• Texte source

━━━━━━━━━━━━━━━━━━━━

Celui-ci indique encore que la SNIA se structure autour de sept programmes sectoriels : l’éducation et la culture, la jeunesse et les loisirs, la santé, le logement, l’assistance sociale et humanitaire, la formation professionnelle et l’emploi. Dans ce cadre, le Maroc a traité 27 649 demandes de régularisation entre 2014 et 2015 en répondant positivement à 23 096 d’entre elles. Une seconde phase lancée fin 2016 a permis de traiter 28 400 demandes, rapporte le HCP.

Cependant, la régularisation ne suffit pas. En effet, les sept programmes sectoriels de la SNIA ont prouvé leurs limites à assurer un accueil et une prise en charge efficace pour les migrants en situation de vulnérabilité. «Certains parents ont rencontré des difficultés quant à l’inscription de leurs enfants dans les écoles publiques marocaines en raison de la complexité et l’hétérogénéité des procédures d’inscription scolaire pour les enfants étrangers», constate le HCP.

Celui-ci souligne également «des problèmes linguistiques qui limitent parfois la communication et le contact avec les migrants». Par ailleurs, le HCP relève que nombre de migrants ne se rendent pas aux services de santé publique, par «peur d’être arrêté et reconduit aux frontières». «La langue (surtout dans le cas des migrants anglophones), et les différences culturelles posent des problèmes de communication et de compréhension des pathologies», en plus du «retard de mise en œuvre de l’assistance médicale des migrants».

En matière de logement, l’accès aux crédits de logement pour les migrants et les réfugiés n’existe pas, en plus du «nombre limité des établissements offrant un logement temporaire» et de «l’absence de structures d’accueil d’urgence pour les mineurs non-accompagnés et les victimes de la traite».

━━━━━━━━━━━━━━━━━━━━

[Enregistrements issus d'un jeu de données]
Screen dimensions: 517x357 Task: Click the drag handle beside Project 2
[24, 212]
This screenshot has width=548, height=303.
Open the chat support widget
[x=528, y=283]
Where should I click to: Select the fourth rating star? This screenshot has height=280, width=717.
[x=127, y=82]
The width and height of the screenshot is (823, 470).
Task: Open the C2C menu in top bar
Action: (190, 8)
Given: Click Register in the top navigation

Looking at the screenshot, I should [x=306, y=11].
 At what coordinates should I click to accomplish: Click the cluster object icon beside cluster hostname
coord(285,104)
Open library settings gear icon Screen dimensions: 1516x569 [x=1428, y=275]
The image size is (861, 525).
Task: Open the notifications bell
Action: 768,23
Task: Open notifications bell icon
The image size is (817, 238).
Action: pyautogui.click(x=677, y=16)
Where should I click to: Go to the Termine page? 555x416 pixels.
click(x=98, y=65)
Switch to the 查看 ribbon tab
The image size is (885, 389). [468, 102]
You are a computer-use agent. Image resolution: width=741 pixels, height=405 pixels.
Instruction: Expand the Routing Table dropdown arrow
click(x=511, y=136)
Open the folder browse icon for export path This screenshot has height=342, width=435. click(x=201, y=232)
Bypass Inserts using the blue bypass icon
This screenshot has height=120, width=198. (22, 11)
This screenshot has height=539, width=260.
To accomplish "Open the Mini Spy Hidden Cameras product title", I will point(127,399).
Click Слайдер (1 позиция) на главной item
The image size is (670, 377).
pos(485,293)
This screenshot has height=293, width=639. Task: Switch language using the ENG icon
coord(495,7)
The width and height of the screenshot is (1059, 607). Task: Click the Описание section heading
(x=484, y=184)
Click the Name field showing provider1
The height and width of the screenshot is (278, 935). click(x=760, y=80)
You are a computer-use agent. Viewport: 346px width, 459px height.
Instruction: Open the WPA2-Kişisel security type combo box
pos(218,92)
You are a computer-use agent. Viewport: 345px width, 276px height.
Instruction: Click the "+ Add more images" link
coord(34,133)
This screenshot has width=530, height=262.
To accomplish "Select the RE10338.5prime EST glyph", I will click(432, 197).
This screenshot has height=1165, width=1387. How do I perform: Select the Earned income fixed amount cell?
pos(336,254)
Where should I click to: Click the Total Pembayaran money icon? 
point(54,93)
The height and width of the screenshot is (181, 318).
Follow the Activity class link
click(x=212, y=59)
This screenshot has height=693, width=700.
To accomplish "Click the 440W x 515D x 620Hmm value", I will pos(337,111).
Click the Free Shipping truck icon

━━━━━━━━━━━━━━━━━━━━

• Activité 1
D'après le texte source, à combien de demandes de régularisation le Maroc a-t-il répondu positivement entre 2014 et 2015 ?
• Activité 2
Résumez le texte source en deux phrases.
• Activité 3
Reprenez sous forme de liste le paragraphe du texte source qui commence par « Celui-ci souligne également », en conservant ses principaux faits.
Ces enregistrements n'ont aucun lien avec le texte source.

• Réponse rédigée 1
À 23 096 demandes.

• Réponse rédigée 2
Selon le HCP, le Maroc a traité 27 649 demandes de régularisation entre 2014 et 2015, dont 23 096 ont reçu une réponse positive, puis 28 400 lors d'une seconde phase lancée fin 2016. Le HCP constate toutefois que les programmes sectoriels de la SNIA ont montré leurs limites, avec des difficultés d'inscription scolaire, des obstacles linguistiques et culturels, une crainte des services de santé et un accès au logement insuffisant.

• Réponse rédigée 3
- Des problèmes linguistiques limitent parfois la communication et le contact avec les migrants.
- Nombre de migrants ne se rendent pas aux services de santé publique par peur d'être arrêtés et reconduits aux frontières.
- La langue, surtout pour les migrants anglophones, et les différences culturelles compliquent la communication et la compréhension des pathologies.
- La mise en œuvre de l'assistance médicale des migrants a pris du retard.